Data excerpts:
· · ·

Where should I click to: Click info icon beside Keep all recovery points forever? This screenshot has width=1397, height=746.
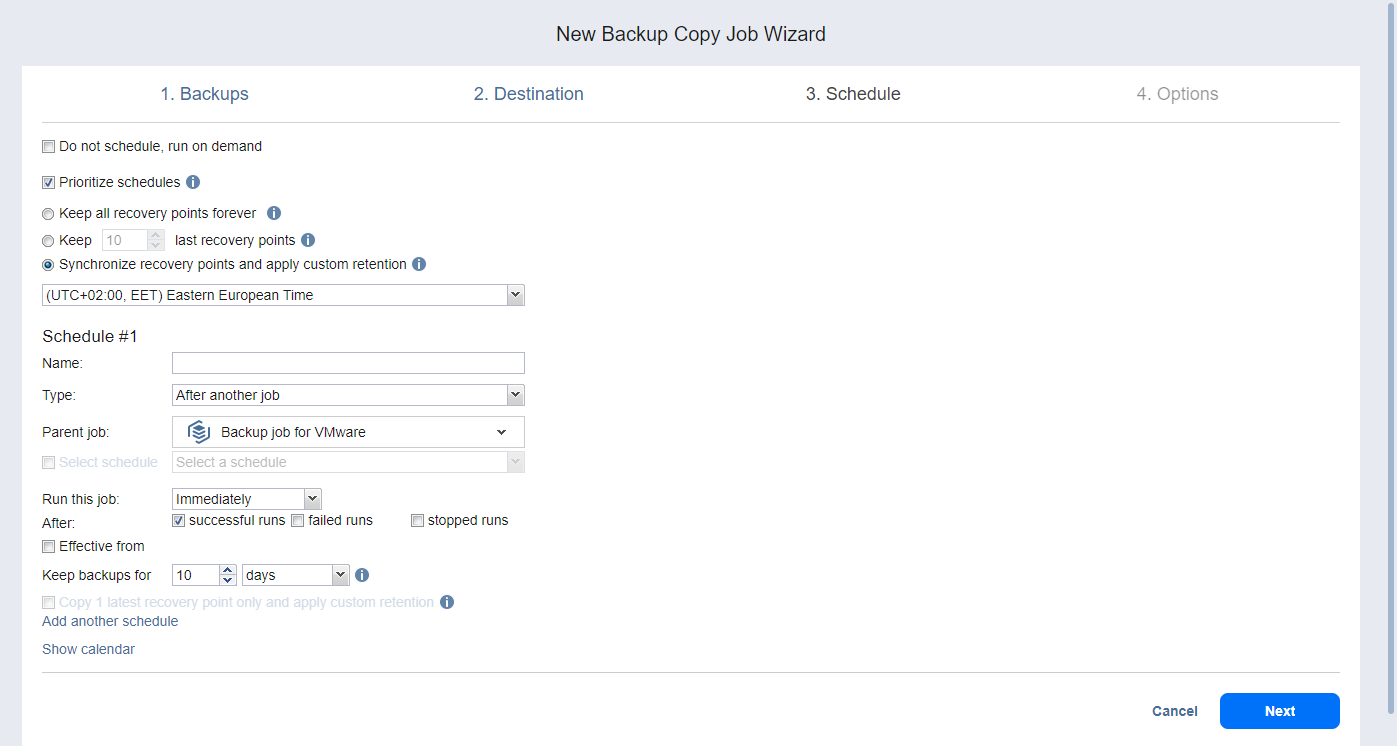click(274, 213)
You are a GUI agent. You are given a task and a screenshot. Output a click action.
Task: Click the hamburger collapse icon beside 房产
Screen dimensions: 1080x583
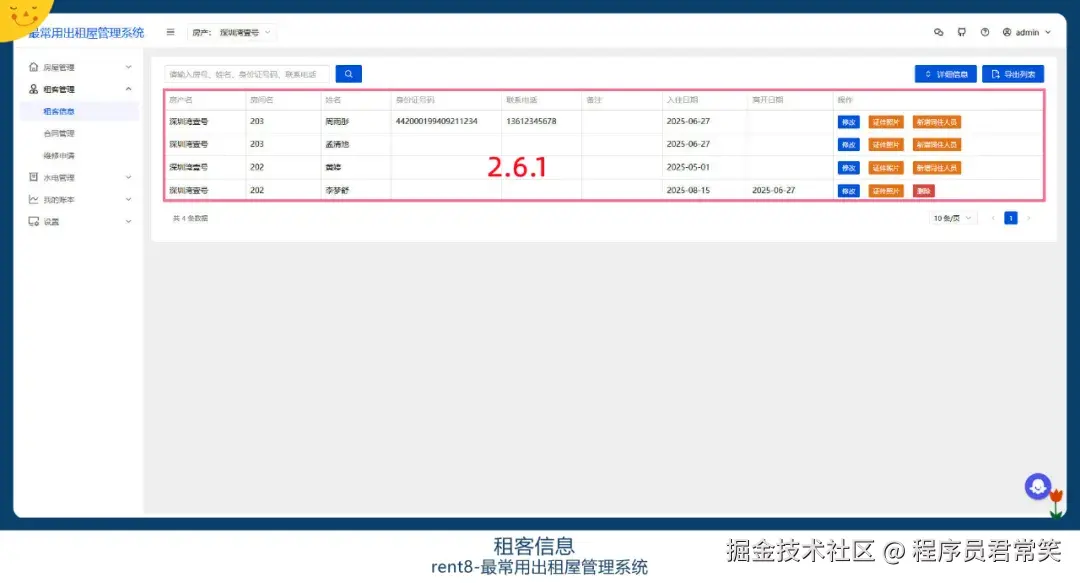click(x=170, y=31)
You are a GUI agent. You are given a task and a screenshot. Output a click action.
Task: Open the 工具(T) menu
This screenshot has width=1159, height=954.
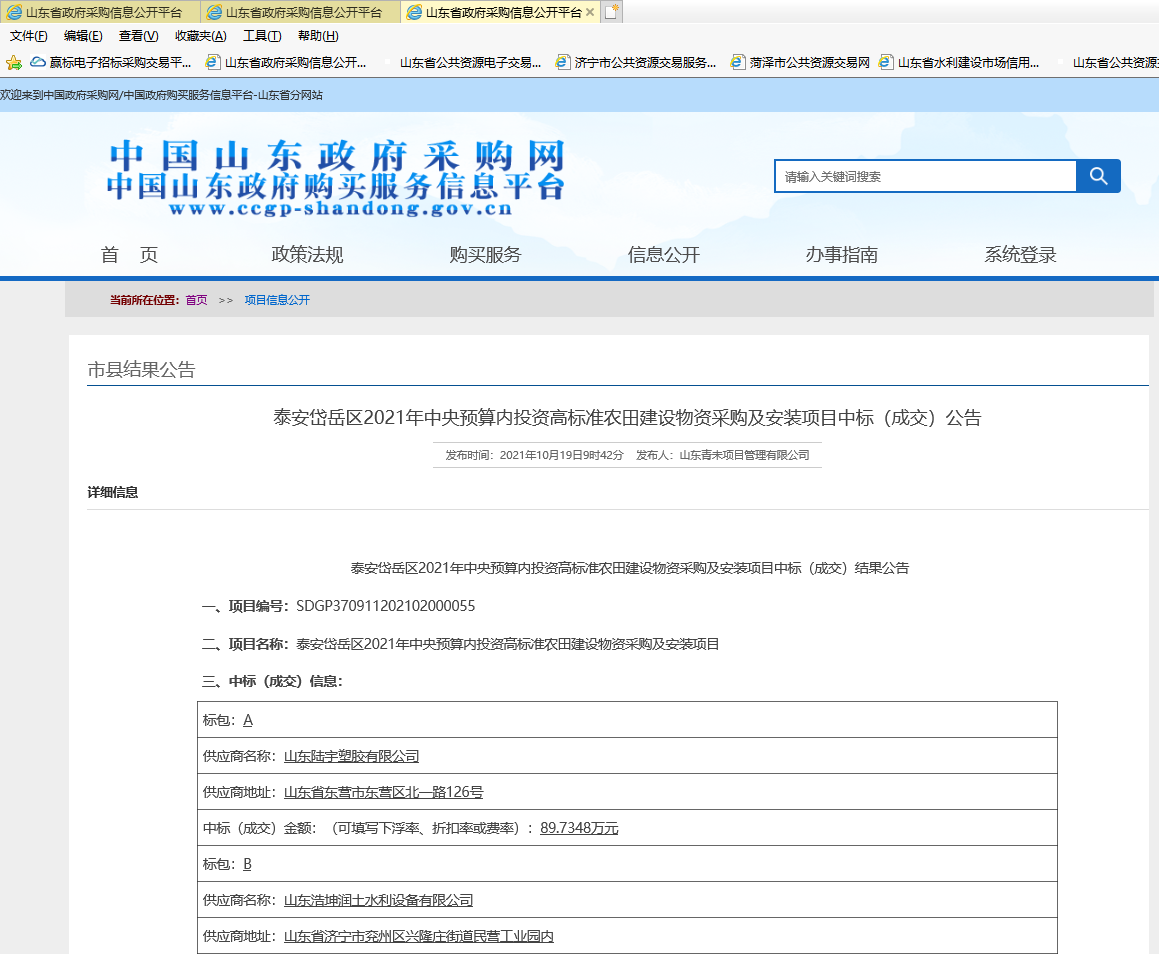coord(258,35)
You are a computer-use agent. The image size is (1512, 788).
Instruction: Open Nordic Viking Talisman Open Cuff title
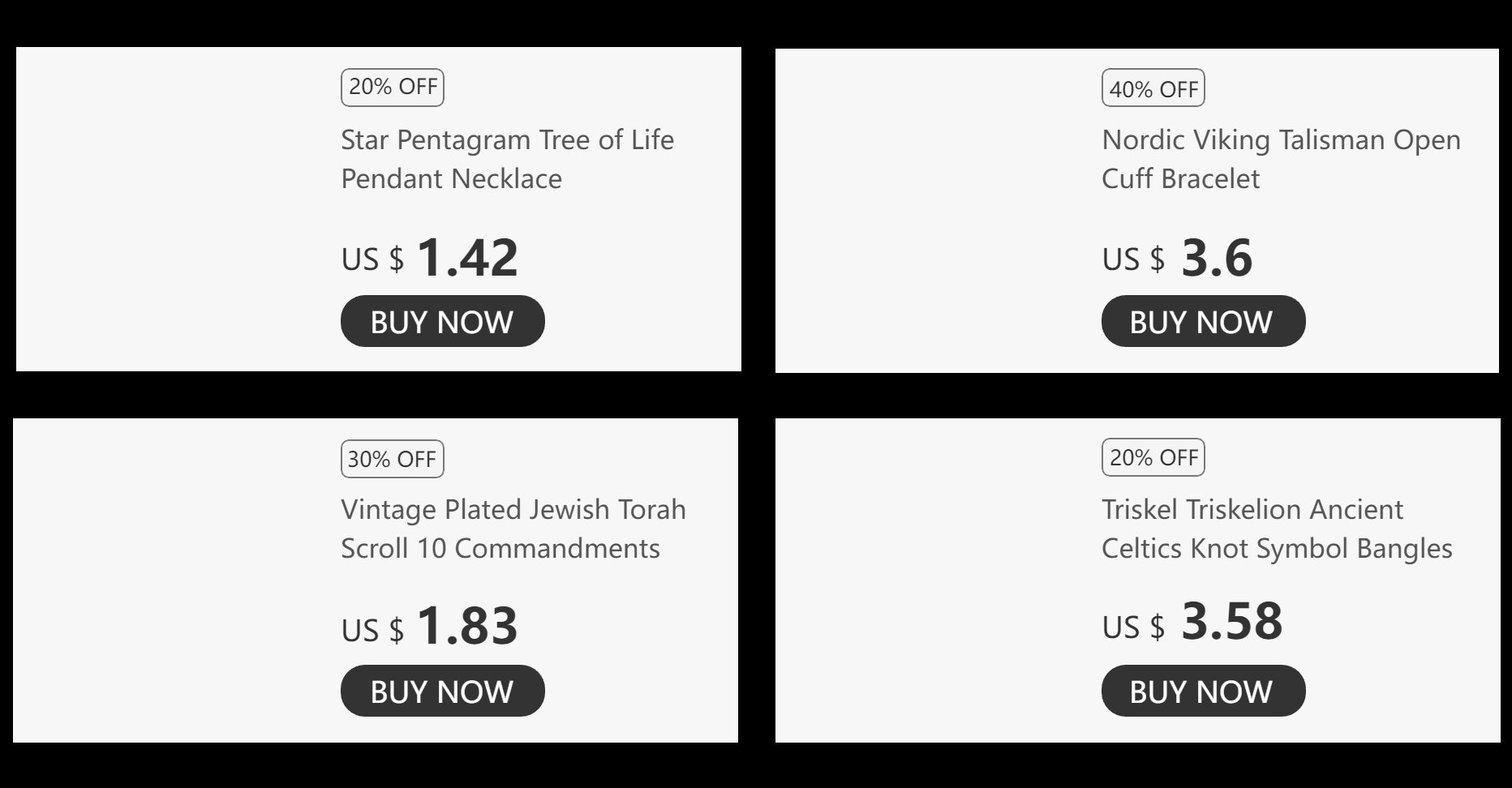tap(1281, 159)
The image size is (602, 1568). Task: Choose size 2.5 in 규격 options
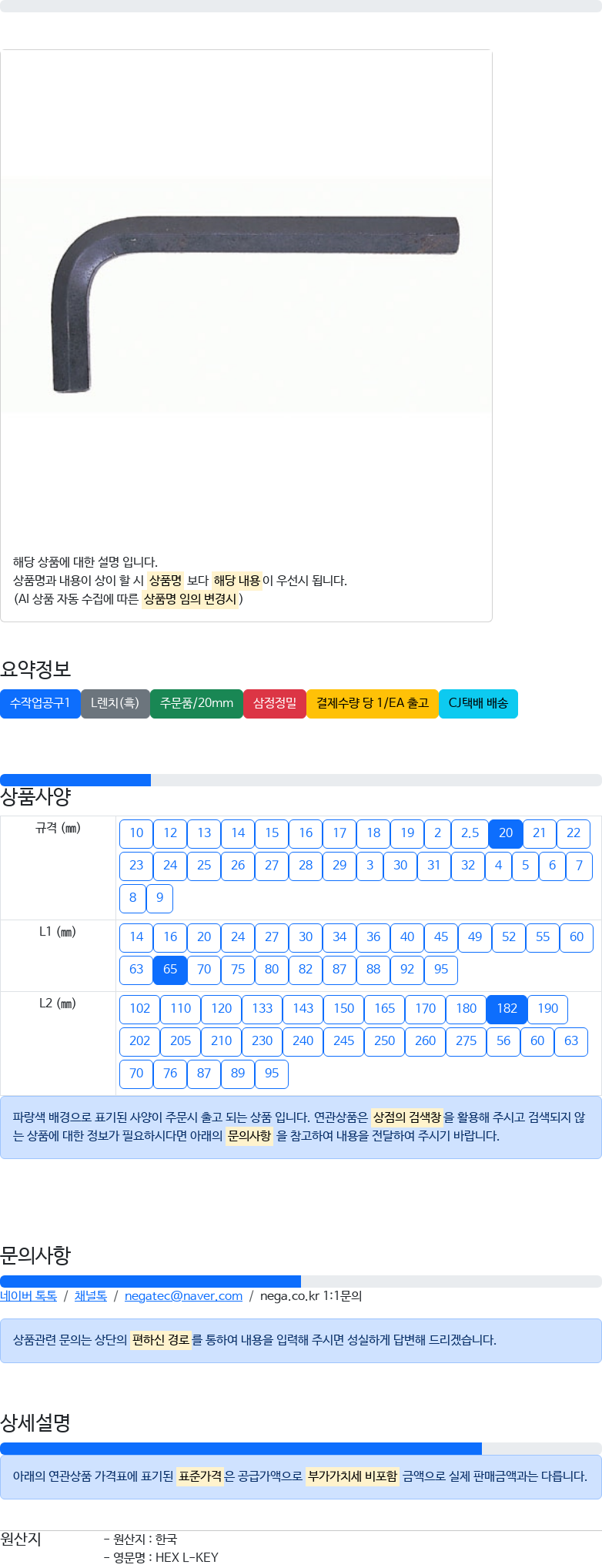[470, 833]
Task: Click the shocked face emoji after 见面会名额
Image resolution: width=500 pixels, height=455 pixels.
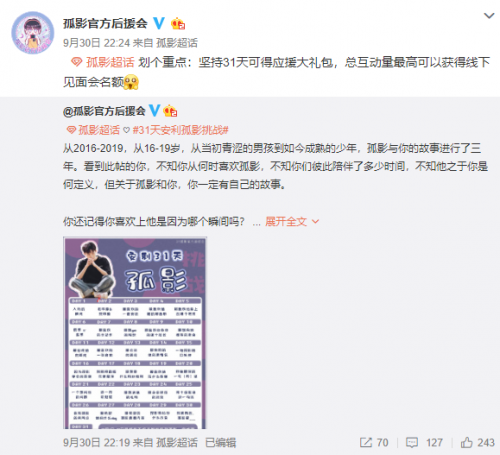Action: (x=131, y=82)
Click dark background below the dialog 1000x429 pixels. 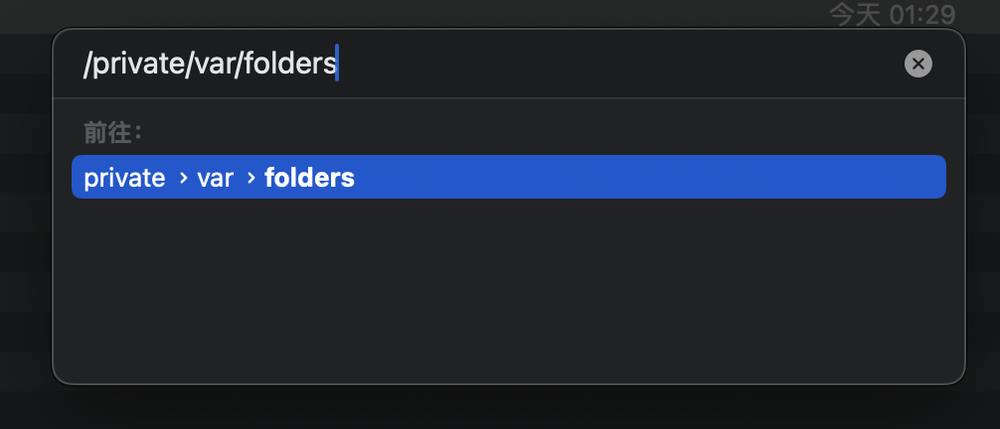pyautogui.click(x=500, y=408)
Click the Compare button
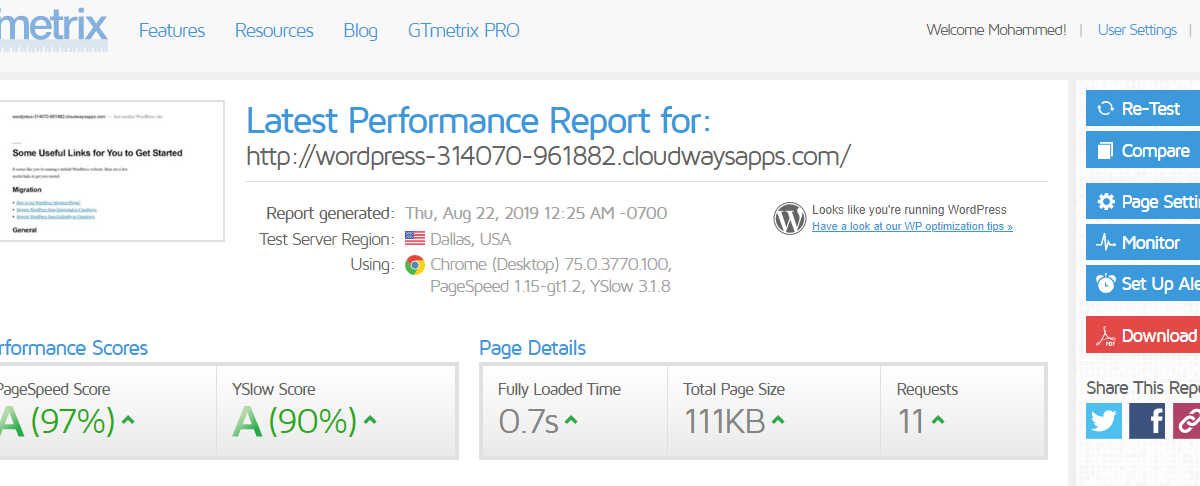Screen dimensions: 1200x486 point(1143,151)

· · ·

INSTRUCTIONS FOR THE TASK:
Give exactly the lines above that run from the line with "Task: Click the hamburger" to the line with "You are a computer-use", both included, leaving every picture out.

ANSWER AREA:
Task: Click the hamburger collapse icon beside 房产
Screen dimensions: 1080x583
click(x=170, y=31)
You are a GUI agent. You are given a task and a screenshot. Output a click action.
Task: Open the 工具(T) menu
This screenshot has width=1159, height=954.
coord(258,35)
You are a computer-use agent. The image size is (1512, 788).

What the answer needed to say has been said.